Product: We developed a target permutation test to further generate a measurement of statistical significance for the features.

Technology: First, we train a neural network on the given data and compute the importance of each feature using their absolute partial gradient with respect to the network's output. Then, for a number of times, we shuffle the true output in data, train a new neural network on the shuffled data and record the new importances in each case. Finally, the statistical significance of a feature is the chance that the neural network views it as more important in the randomly shuffled data than in the true data.

Result: Our permutation test can effectively detect statistically significant features regardless of its association to the target or other features. Using the statistical significance, we can reduce up to 60% of features while maintaining or even improving the performance of models.

target permutation process to compute statistical significance of features in neural networks

Low-Resource Framework for LLM Content Detection

This work was presented in ICLR 2024 and accepted at ACM Transactions on Management Information Systems.

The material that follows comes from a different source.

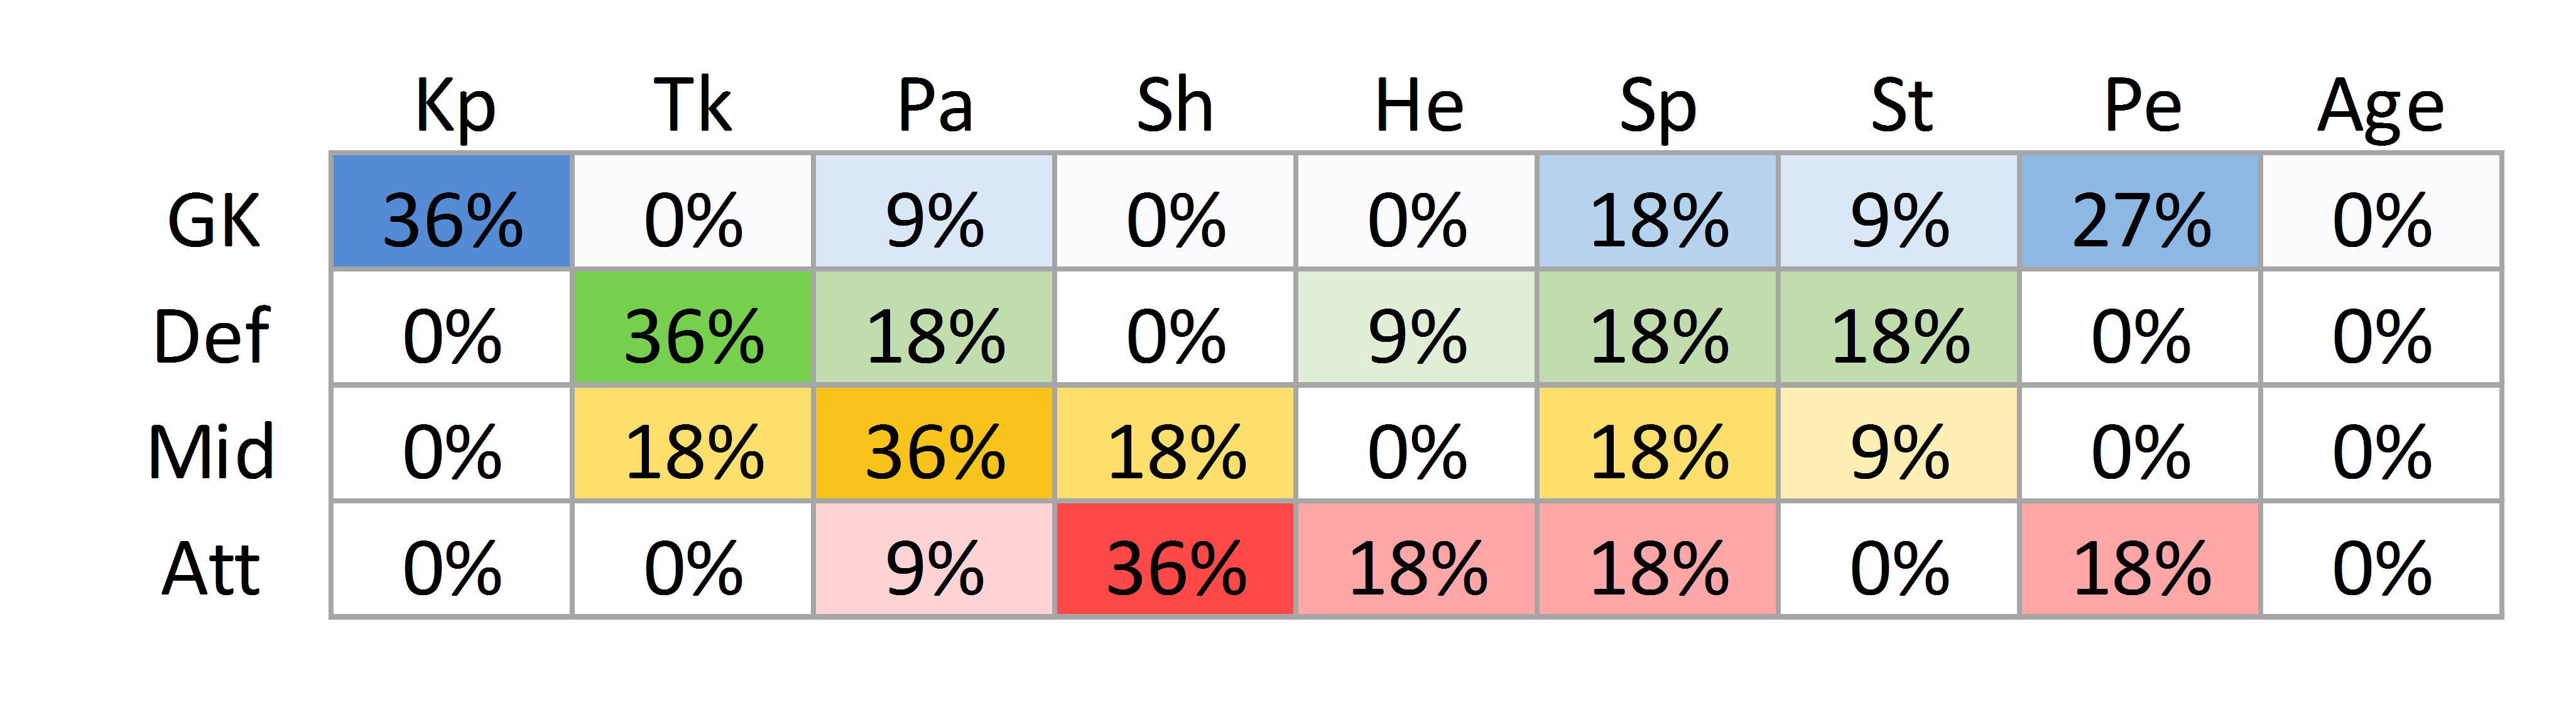The height and width of the screenshot is (707, 2576).
Task: Click the Tk column header
Action: (x=692, y=105)
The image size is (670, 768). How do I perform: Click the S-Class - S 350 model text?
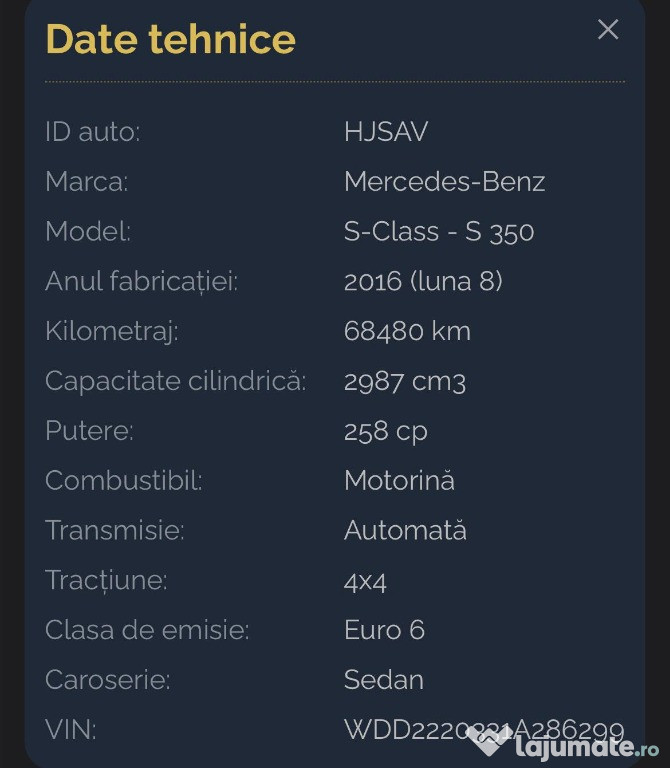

Motivation: Current Large Language Models (LLMs) are able to generate texts that are seemingly indistinguishable from those written by human experts. While offering great opportunities, such technologies also pose new challenges in education, science, information security, and many other areas.

Product: We developed a new paradigm of metric-based detection for LLM contents that is able to balance among computational costs, accessibility, and performances. Additionally, from over 500,000 text pieces, we processed, developed and will publish five datasets totalling 95,000+ prompts and responses from human and GPT-3.5 TURBO or GPT-4 TURBO for benchmarking.

Technology: The detection is performed through utilizing a metric framework to evaluate the similarity between a given text to an equivalent example generated by LLMs and determine the former's origination.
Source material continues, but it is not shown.